Thanks for the post - a good reminder of the hidden cost of "growth" and sprawl.

http://www.blog.ecocny.com/archives/2006/01/28/309/

RomeHater said...

At least New Hartford pays taxes to the county. The Turning Stone has drained all the water from Verona and now want to buy it from Rome.

Strikeslip said...

If the casino wants to purchase water from Rome, that will be good for Rome if the deal is structured correctly. It is my understanding that Rome has more than enough raw water to sell, but the size of the treatment plant may be limiting.
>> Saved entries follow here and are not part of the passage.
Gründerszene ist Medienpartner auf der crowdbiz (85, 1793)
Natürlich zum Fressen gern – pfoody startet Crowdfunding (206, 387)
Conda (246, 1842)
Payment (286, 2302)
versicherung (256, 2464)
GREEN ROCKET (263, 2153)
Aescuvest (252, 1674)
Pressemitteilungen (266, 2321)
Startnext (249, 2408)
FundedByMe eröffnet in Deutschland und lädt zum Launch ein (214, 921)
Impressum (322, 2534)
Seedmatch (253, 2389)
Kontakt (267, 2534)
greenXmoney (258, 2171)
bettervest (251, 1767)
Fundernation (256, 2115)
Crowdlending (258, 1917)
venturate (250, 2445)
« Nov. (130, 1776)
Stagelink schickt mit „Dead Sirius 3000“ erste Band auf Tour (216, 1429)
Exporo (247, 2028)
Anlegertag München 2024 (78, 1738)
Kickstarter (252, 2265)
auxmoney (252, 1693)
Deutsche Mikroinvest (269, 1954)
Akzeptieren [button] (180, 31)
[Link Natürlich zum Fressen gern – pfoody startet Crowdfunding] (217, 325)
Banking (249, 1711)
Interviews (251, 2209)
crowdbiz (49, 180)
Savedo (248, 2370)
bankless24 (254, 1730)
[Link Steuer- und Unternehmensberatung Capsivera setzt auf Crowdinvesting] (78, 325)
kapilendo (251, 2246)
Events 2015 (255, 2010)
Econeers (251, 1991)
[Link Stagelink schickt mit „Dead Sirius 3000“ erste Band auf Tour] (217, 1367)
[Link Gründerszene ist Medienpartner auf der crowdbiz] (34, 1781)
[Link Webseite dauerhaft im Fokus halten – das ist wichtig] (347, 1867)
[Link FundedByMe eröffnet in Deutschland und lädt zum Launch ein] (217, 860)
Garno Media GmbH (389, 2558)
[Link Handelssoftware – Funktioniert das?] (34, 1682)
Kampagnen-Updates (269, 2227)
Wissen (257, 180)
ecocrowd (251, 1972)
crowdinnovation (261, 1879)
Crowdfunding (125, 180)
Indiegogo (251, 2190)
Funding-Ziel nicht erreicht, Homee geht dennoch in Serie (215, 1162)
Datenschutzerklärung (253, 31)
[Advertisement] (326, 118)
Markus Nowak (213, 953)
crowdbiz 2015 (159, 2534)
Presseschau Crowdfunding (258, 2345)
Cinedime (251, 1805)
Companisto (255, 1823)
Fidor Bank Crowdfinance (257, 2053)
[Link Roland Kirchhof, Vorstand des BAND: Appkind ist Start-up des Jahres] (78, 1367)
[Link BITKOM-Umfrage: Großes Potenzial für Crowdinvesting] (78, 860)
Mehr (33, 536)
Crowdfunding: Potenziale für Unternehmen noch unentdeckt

If the casino pays (1) the entire cost of bringing the pipes to itself, (2) pays an "entry fee" equivalent to what would be its pro rata share of the existing treatment plant, (3) pays for any need to expand the treatment plant that it would cause, (4) pays the additional cost needed to transport the water over a greater distance, and (5) pays the city of Rome a small profit to cover the risk Rome would be taking in serving more people, ROME COULD MAKE OUT QUITE WELL.

RomeHater said...

I can assure you from past experience that at least 4 of those things will not be done.

Roman Hokie said...

How about Rome, and the rest of Oneida County, just let the Casino fend for itself in retribution for the friendly neighbor policy they seem to have with Oneida and Madison county communitites?